Verizon seeks to save Sprint from paying $12.5 million to CenturyLink

By Michelle de Leon | Oct 24, 2016

Sprint Communications Co. has found an ally in Verizon Communications Inc. as the latter calls for an appellate court to nullify the decision of a lower court in relation to the case brought by CenturyLink Inc.

Verizon has filed a motion seeking leave to file an amicus brief to back up allegations of Sprint, pressing the Fifth Circuit to invalidate the $12.5 million fees imposed by the lower court in favor of CenturyLink. In its statement, Verizon noted that Sprint committed no violation or breach of the Communications Act. This means that CenturyLink had no right to seek an order or file complaints to the Federal Communications Commission (FCC), Verizon argued.

According to the guideline of FCC, clients who fail to pay fees incurred under a carrier’s tariff are not punishable under the provisions of the Communications Act. Hence, CenturyLink erred in its move to involve the FCC in the dispute with Sprint. With this in mind, Verizon is putting forward the opinion that the lower court should not have granted a $12.5 million fee in relation to the case between Sprint and CenturyLink.

The brief from Verizon came after U.S. District Judge Robert G. James issued a ruling siding with CenturyLink and ordered Sprint to pay up $12.5 million in fees to the local units of the telecommunications company. In his decision, the Louisiana federal judge declared Sprint’s assertions in its refusal to for the fees charged in connecting Voice Over Internet Protocol (VOIP) calls to local networks to be invalid.

James ruled Sprint was required by law to fulfill his obligations in its agreement with CenturyLink by paying federal and state telecommunications tariffs. Since Sprint benefited from the use of the local units’ telephone network facilities in completing long distance calls, they are obligated to compensate for the services.

In their brief, however, Verizon said the district court’s ruling failed to follow the guidelines set forth by FCC. Cases of similar nature filed and decided upon prior to this one also showed a different application of the rules, according to Verizon. In effect, this latest ruling on the matter, which it labelled as “inconsistent with FCC precedent,” would undoubtedly cause confusion in future disputes or concerns in the communication industry.  

“The district court’s contrary ruling is inconsistent with FCC precedent and, by extending the narrow attorney-fee-shifting provision in the Communications Act, would dramatically alter well-accepted practices in the communications industry,” Verizon stated in the amicus brief it submitted, according to Law 360.

In response to the brief from Verizon, the plaintiffs noted the company failed to produce any substantial evidence to prove their claims. CenturyLink also alleged that Verizon’s interest in the matter stemmed from their fear of getting penalized under the same situation.
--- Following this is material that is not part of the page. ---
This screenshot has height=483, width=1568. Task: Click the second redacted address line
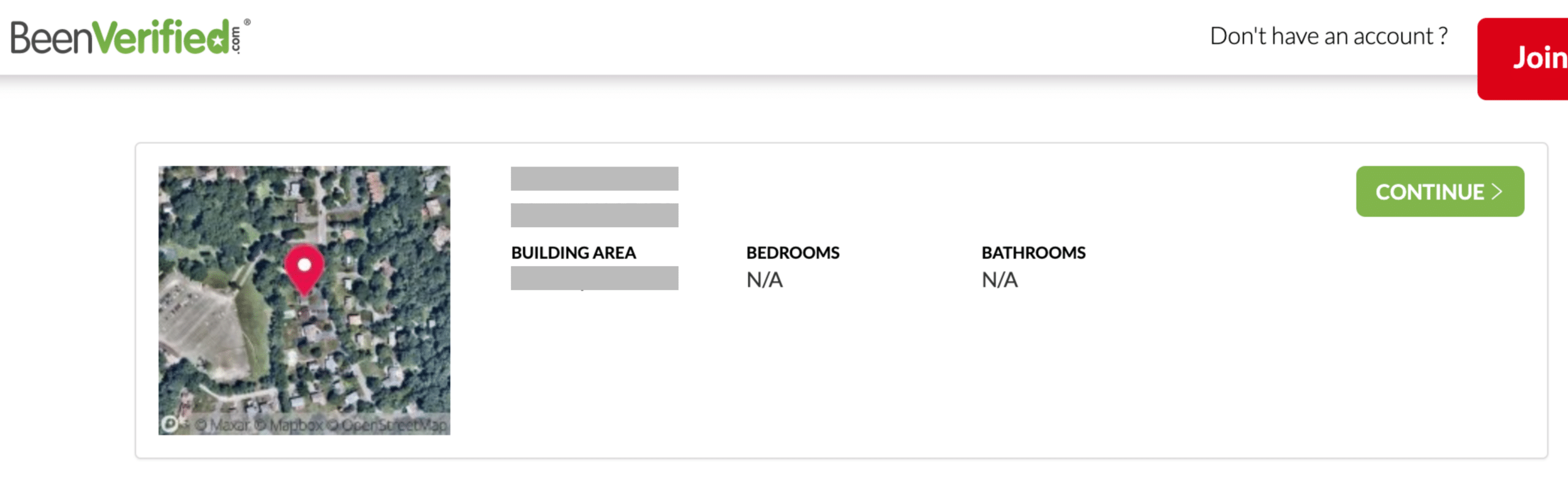(594, 215)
That is, CenturyLink alleged Verizon to be committing the same practices as Sprint.

 “Apparently, recognizing that an appeal is not the time and place to supplement the trial record as to just how 'standard' this industry practice really is, Verizon cites no evidence in support of this assertion,” said CenturyLink in their brief via Law 360. "The record on which the district court based its decision, however, does include trial testimony by one of Sprint’s witnesses that Verizon has engaged in the same type of self-help of which CenturyLink complained.”